We worked on an A2 piece of black paper. They began by sketching their creature and other elements. They then took paint, swirled their brush through this and then made a swirl of colour on their artwork. I showed them that mixing other colours into their base colours can create interest. For example, a purely red turtle might look a little boring compared to a red turtle with swirls of yellow into the red on the side where the sun would be hitting it and swirls of purple into the side that would be in shadow.
This project was very fun! The idea came from this site. The learners started with a rectangular piece of tinfoil. I showed them how they could cut the one side once in the middle and the other side twice so that the tinfoil was in thirds. You then use the side with one cut to make two legs and the side with two cuts to make the arms and head of your person. Its a very simple and fun way to make a simple figure! While it is tinfoil the learners can move it in any way they want!
The introduction and making of this tinfoil person took us one lesson so we had to put on a tag so we knew who’s was who’s and then leave the rest till the next week.The following week we took strips of newspaper and covered our figure with papier mache.
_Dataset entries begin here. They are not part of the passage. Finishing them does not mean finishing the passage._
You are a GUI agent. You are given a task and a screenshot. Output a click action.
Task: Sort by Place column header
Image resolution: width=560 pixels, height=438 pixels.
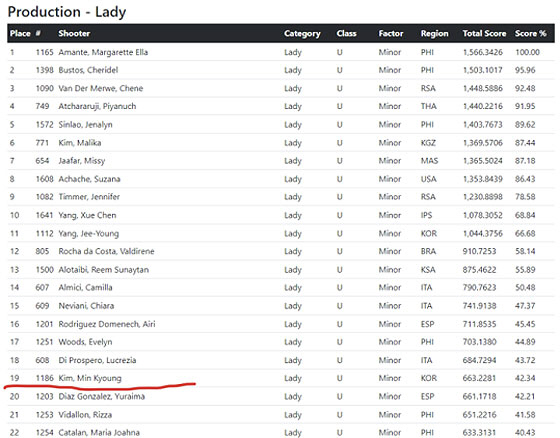(20, 34)
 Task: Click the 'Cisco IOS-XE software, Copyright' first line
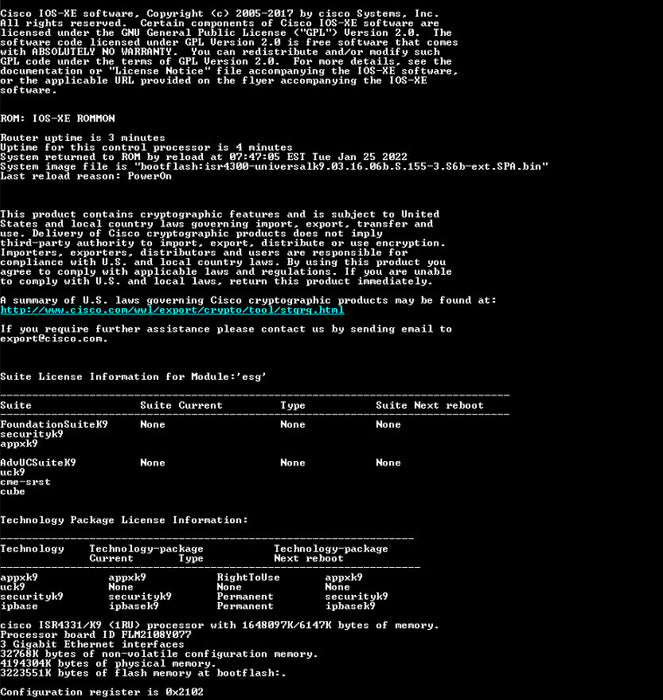(220, 14)
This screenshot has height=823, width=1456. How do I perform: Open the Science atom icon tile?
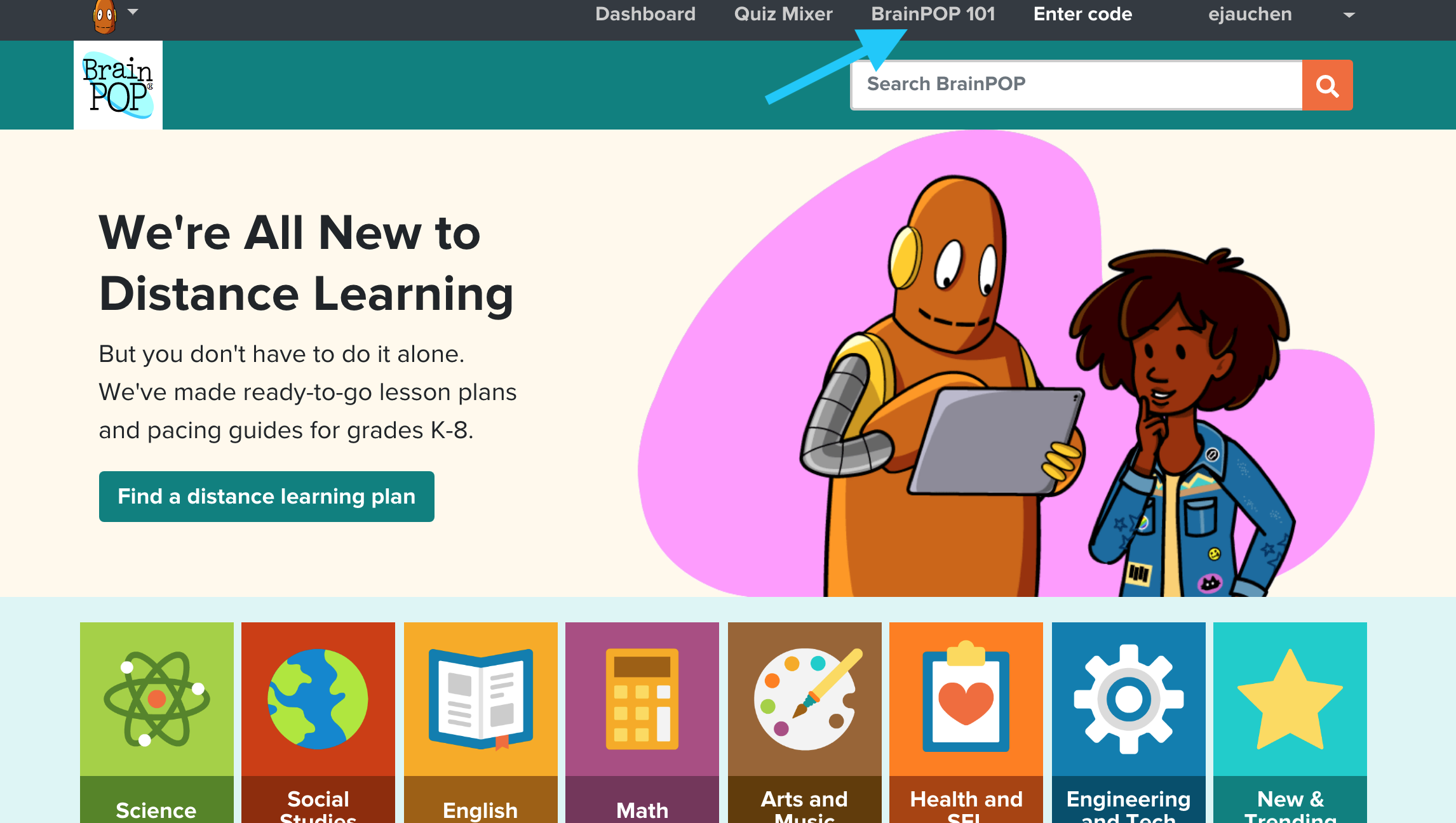[x=157, y=699]
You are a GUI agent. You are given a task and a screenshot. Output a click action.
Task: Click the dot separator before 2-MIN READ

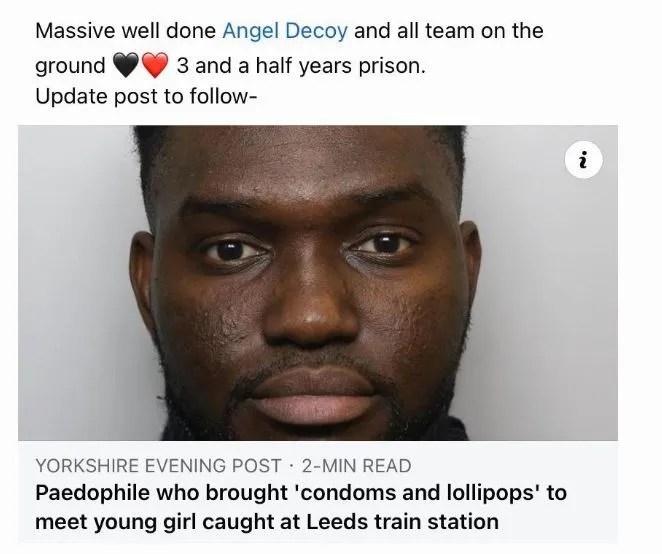pyautogui.click(x=291, y=466)
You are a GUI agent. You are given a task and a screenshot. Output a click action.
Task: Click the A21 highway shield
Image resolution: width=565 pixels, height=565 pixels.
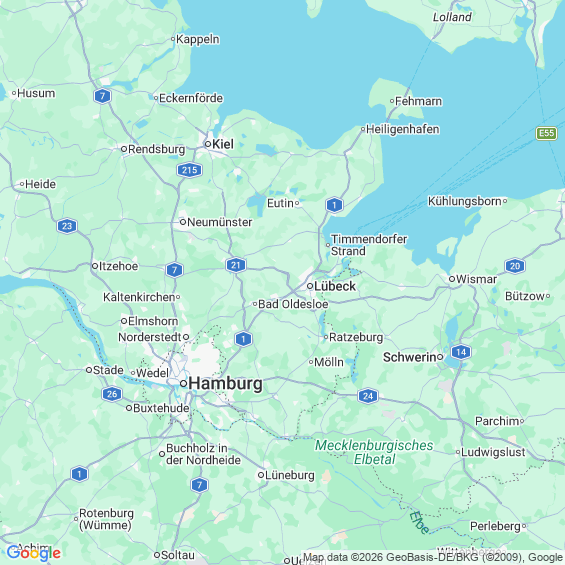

Some learners added extra details such as clothing to their creations. This we had to set aside for another week.
The final week we painted our figures.
I have done one lesson on perspective with the grade 7s of last year. I found that teaching the basics of linear perspective is very challenging!
I was searching the web, looking for ideas of how to teach perspective simply when I stumbled upon this page on smart class. It basically looks to simplify one point perspective down to its most raw essentials and then create a simple landscape using perspective.
I began with a power point where I introduced perspective in general and showed some exciting examples of how it can be used. I then explained one point perspective and went on to describe the actual artwork.
They by drawing a horizontal line across the middle of the page.They drew a dot towards the center of this page. They then drew lines from each of the corners of the page to the dot. I explained that they now had a vanishing point with what could be a road or a river and guidelines for the rest of the scene.
The learners then created buildings and trees using pencil. This was coloured in using a medium of the learner’s choice. The grade 6s really enjoyed the project! I had estimated 2-3 weeks but it went on to be 3-4 weeks with a few of the learners still not finishing! We had a lot of flus going around this term so that probably contributed to the slowness of some.
This project was intended as a filler between two larger projects but turned into a three week project of its own! The idea came from the new Jungle Book film which has come out recently. The project began with a question: What would you need to survive in a jungle? We discussed some of the dangers one might face as well as some of the things we might need. I then showed the class some pictures of different jungles as well as some hideouts that people have made in jungles. I also showed them a preview from The Jungle Book to get them excited about the project.
The kids took to the project far more then I thought they would! Their imaginations were immediately
ignited and they started coming up with crazy, cool ideas for where they might live if they were stranded in a jungle.
They began with pencil and then used water colour pencil crayons to colour in. Finally they went over some of the outlines with black kokis.
With the Grade 4s, we made simple but very cute monsters!
We took a length of colored paper and made it into a cone. Then we added eyes and other appendages using other pieces of paper. It was very fun!